EXERCISE A:
Could you quote the entire text on application-centric infrastructure in the cloud word for word?

PASSAGE PROVIDED:
▬▬▬

Embracing Application-Centric Infrastructure in the Cloud 1

In the world of cloud computing, managing infrastructure and applications has often been a tale of two philosophies. On one side, we have tools like AWS CloudFormation, born from an engineering mindset focused on certainty and consistency. CloudFormation excels at defining infrastructure as code, ensuring predictable deployments and automated rollbacks. On the other side, Kubernetes emerged from the operations world, emphasizing ad-hoc operations and mitigation for dynamic, containerized applications. While Kubernetes is unparalleled in container orchestration, it traditionally lacked the broader infrastructure management capabilities of CloudFormation.

This divergence has led to toolchain sprawl, inconsistencies, and operational complexities. However, as the definition of “application” evolves to encompass a wider range of tightly coupled resources, a new paradigm is emerging: Application-Centric Infrastructure. This approach, enabled by tools like AWS Cloud Development Kit (CDK), aims to unify infrastructure and runtime management, bringing consistency, manageability, and a domain-driven perspective to cloud deployments.

▬▬▬

EXERCISE DATA:
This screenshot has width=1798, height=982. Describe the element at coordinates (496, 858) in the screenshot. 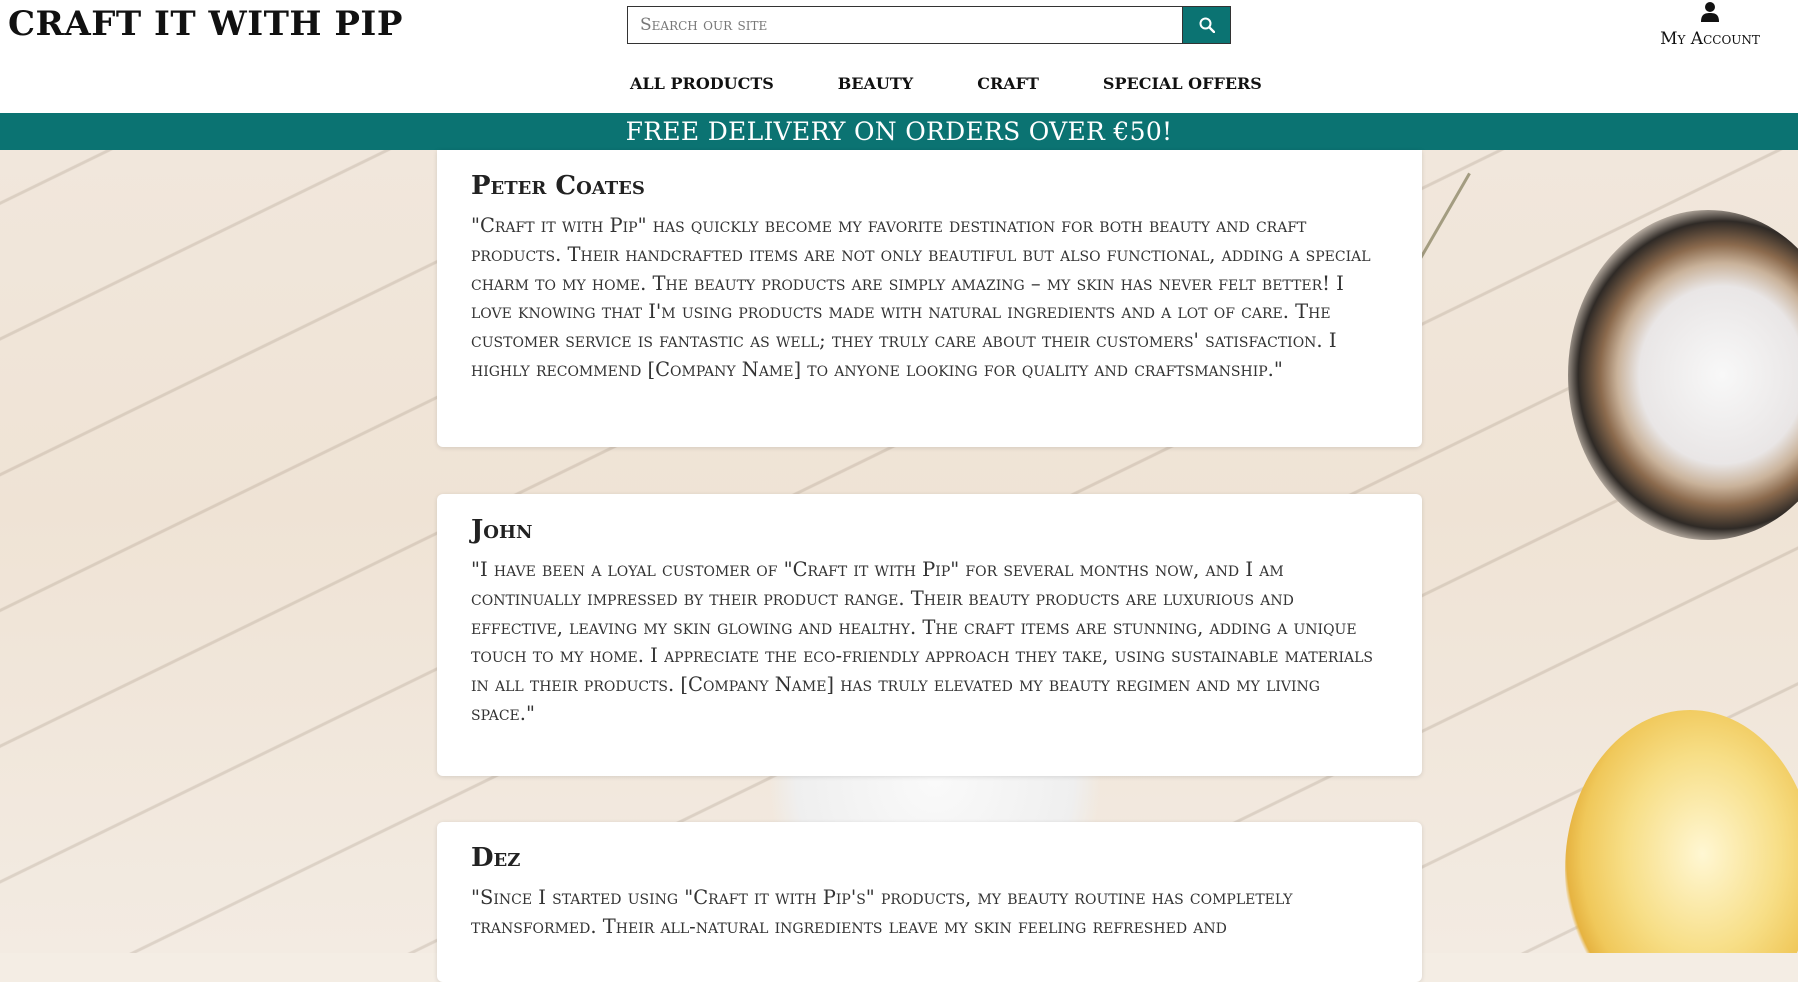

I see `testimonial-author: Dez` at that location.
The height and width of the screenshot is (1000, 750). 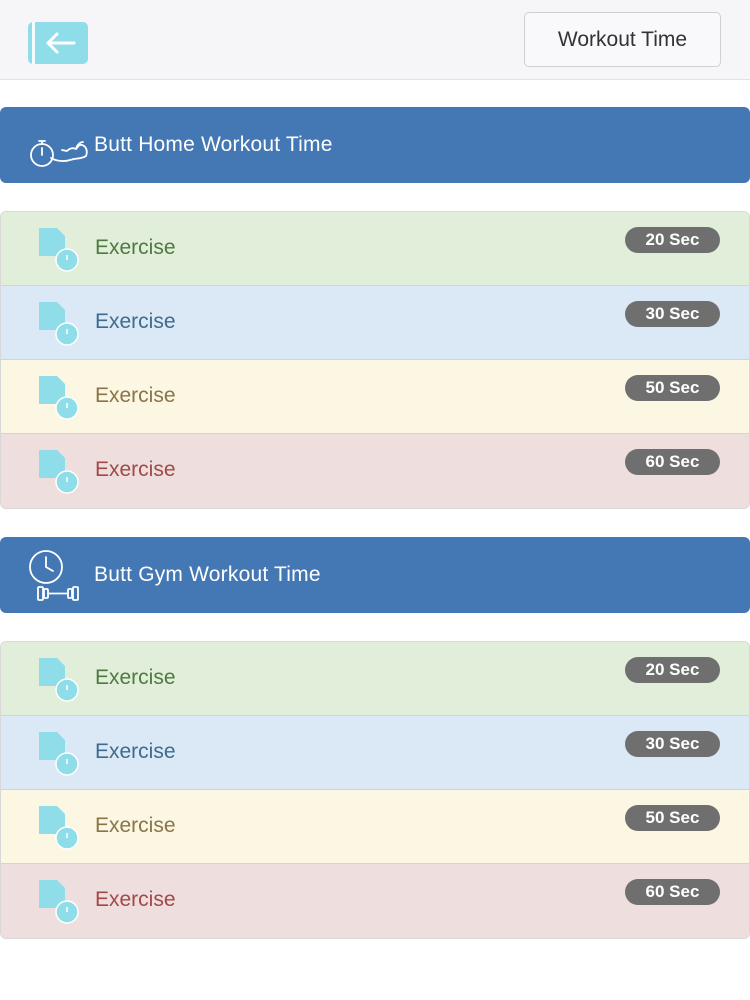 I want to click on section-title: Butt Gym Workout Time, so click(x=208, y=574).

▬▬▬

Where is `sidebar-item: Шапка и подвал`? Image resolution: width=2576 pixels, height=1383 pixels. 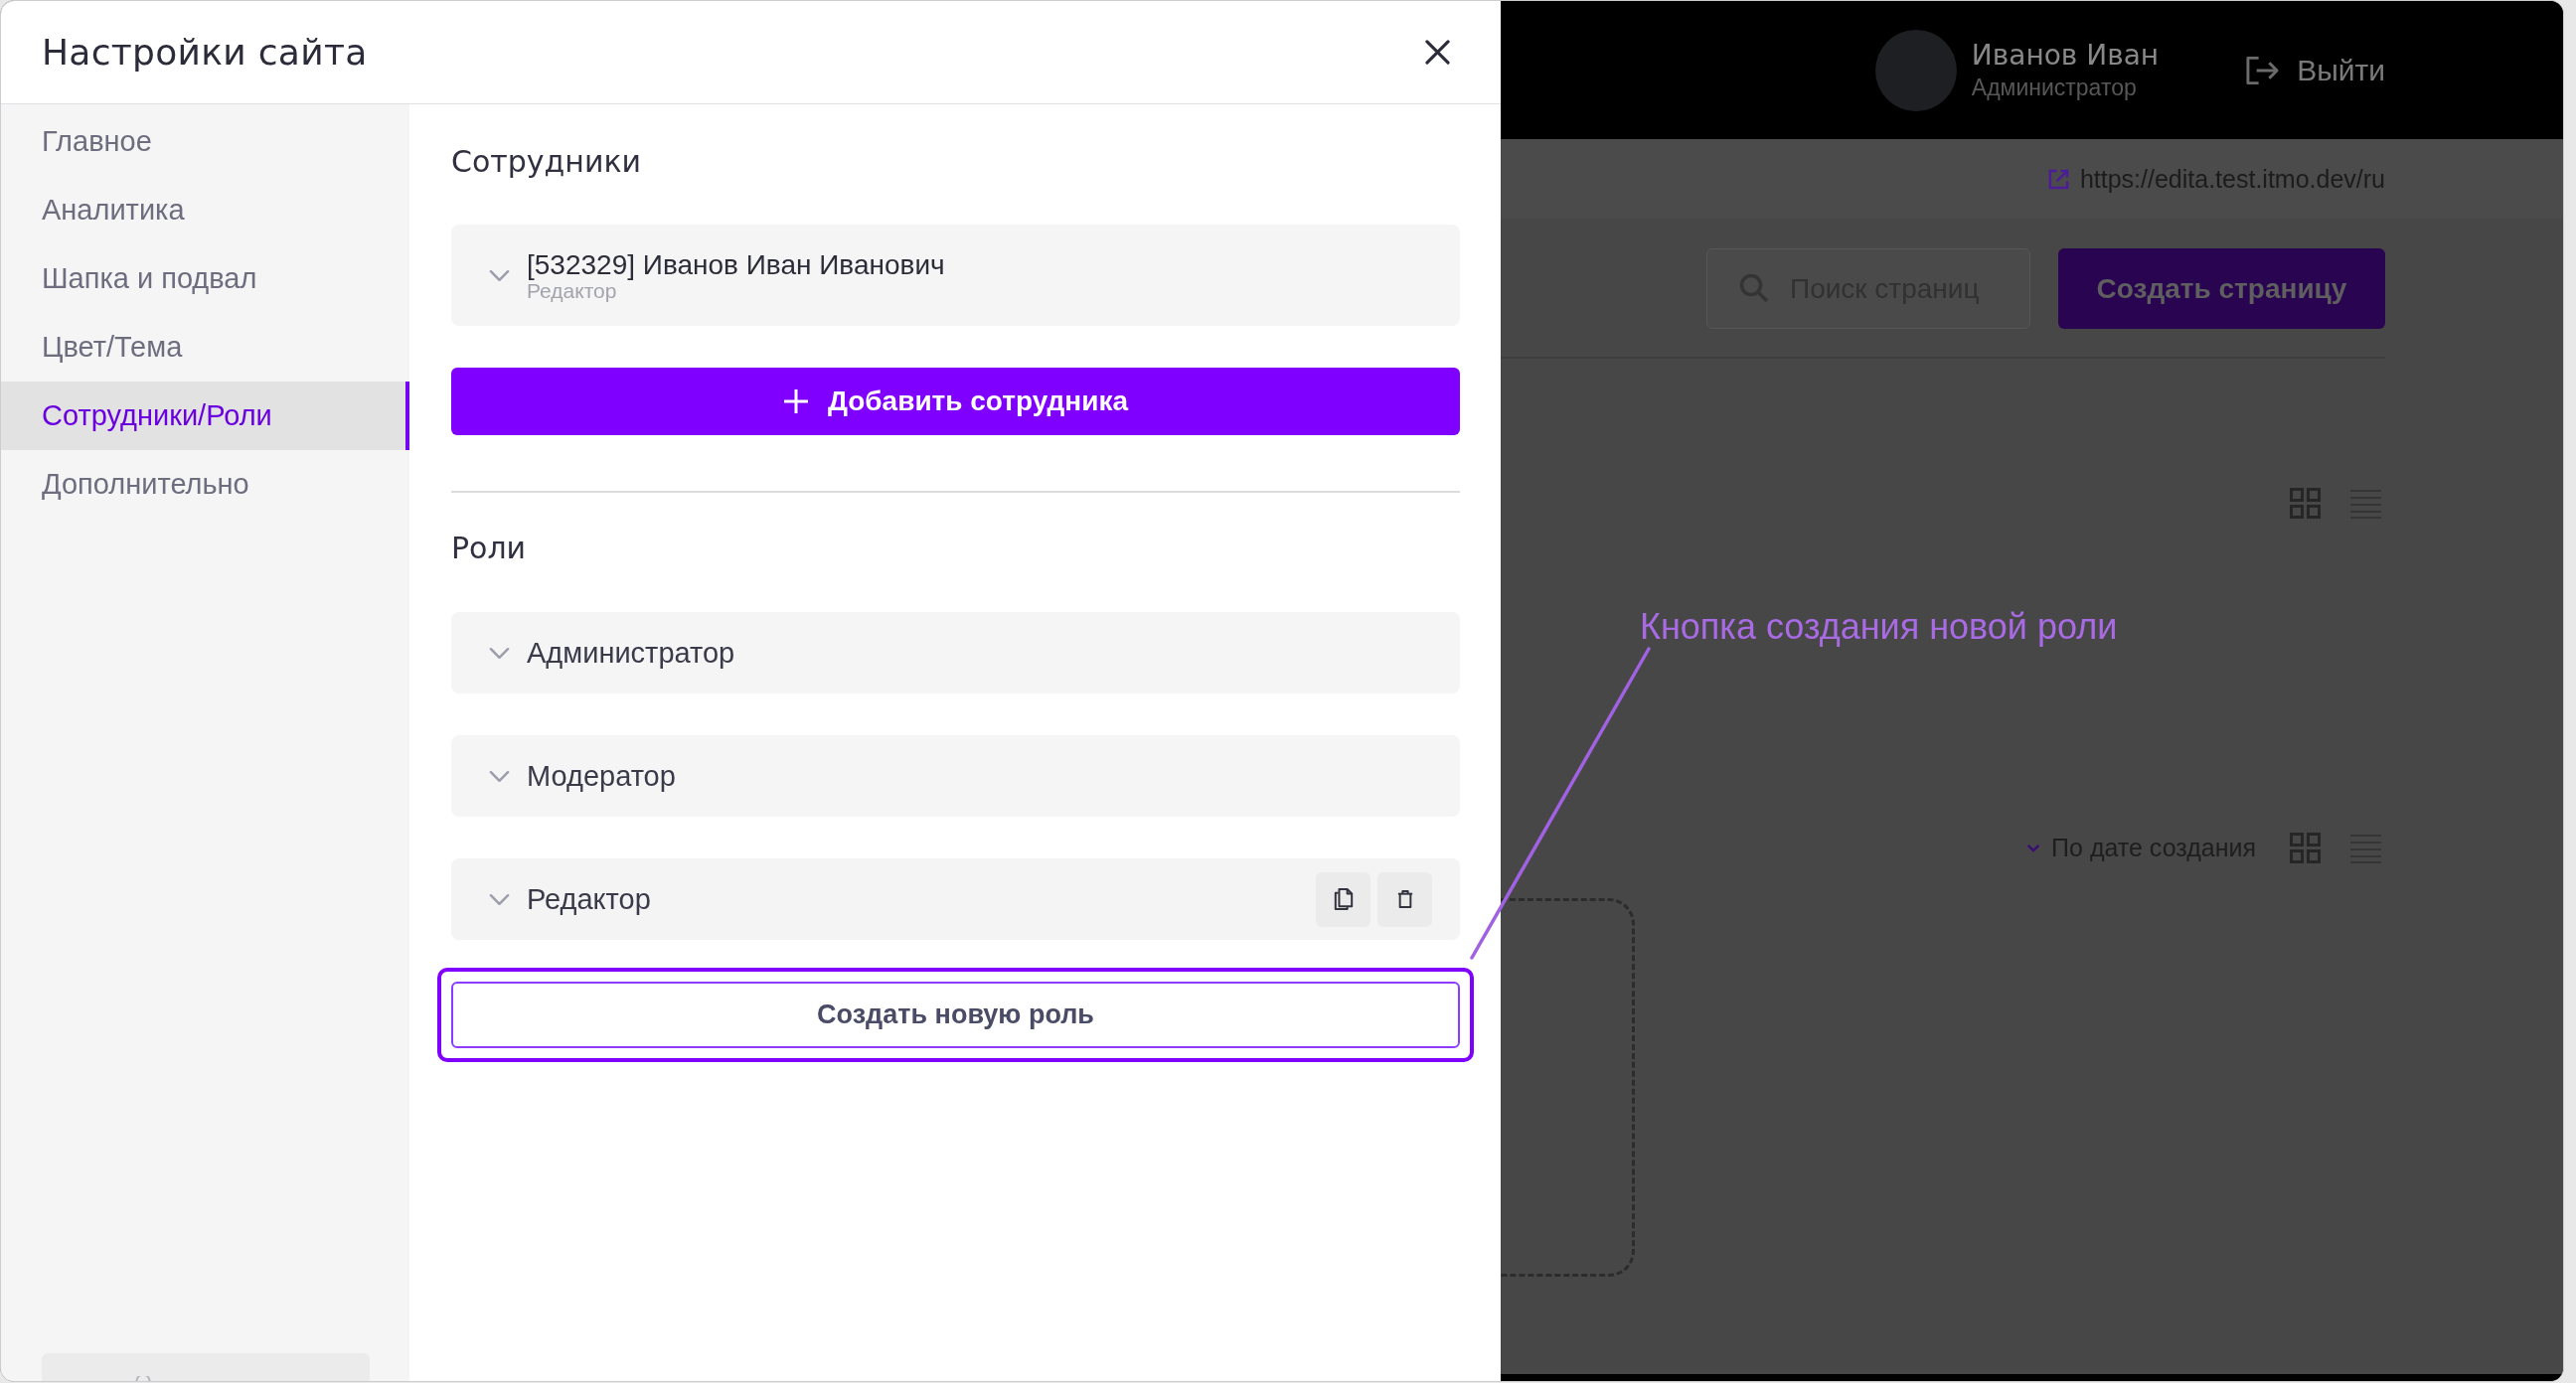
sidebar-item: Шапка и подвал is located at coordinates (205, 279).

▬▬▬

EXERCISE B:
Can you print the lines of the records from the line with "pixels, height=1383 pixels." to the line with "sidebar-item: Шапка и подвал is", both included, and leave the pictures out?

WRITTEN SOLUTION A:
Embracing Application-Centric Infrastructure in the Cloud 1

In the world of cloud computing, managing infrastructure and applications has often been a tale of two philosophies. On one side, we have tools like AWS CloudFormation, born from an engineering mindset focused on certainty and consistency. CloudFormation excels at defining infrastructure as code, ensuring predictable deployments and automated rollbacks. On the other side, Kubernetes emerged from the operations world, emphasizing ad-hoc operations and mitigation for dynamic, containerized applications. While Kubernetes is unparalleled in container orchestration, it traditionally lacked the broader infrastructure management capabilities of CloudFormation.

This divergence has led to toolchain sprawl, inconsistencies, and operational complexities. However, as the definition of “application” evolves to encompass a wider range of tightly coupled resources, a new paradigm is emerging: Application-Centric Infrastructure. This approach, enabled by tools like AWS Cloud Development Kit (CDK), aims to unify infrastructure and runtime management, bringing consistency, manageability, and a domain-driven perspective to cloud deployments.

WRITTEN SOLUTION B:
Where is `sidebar-item: Шапка и подвал`? Image resolution: width=2576 pixels, height=1383 pixels. 
sidebar-item: Шапка и подвал is located at coordinates (205, 279).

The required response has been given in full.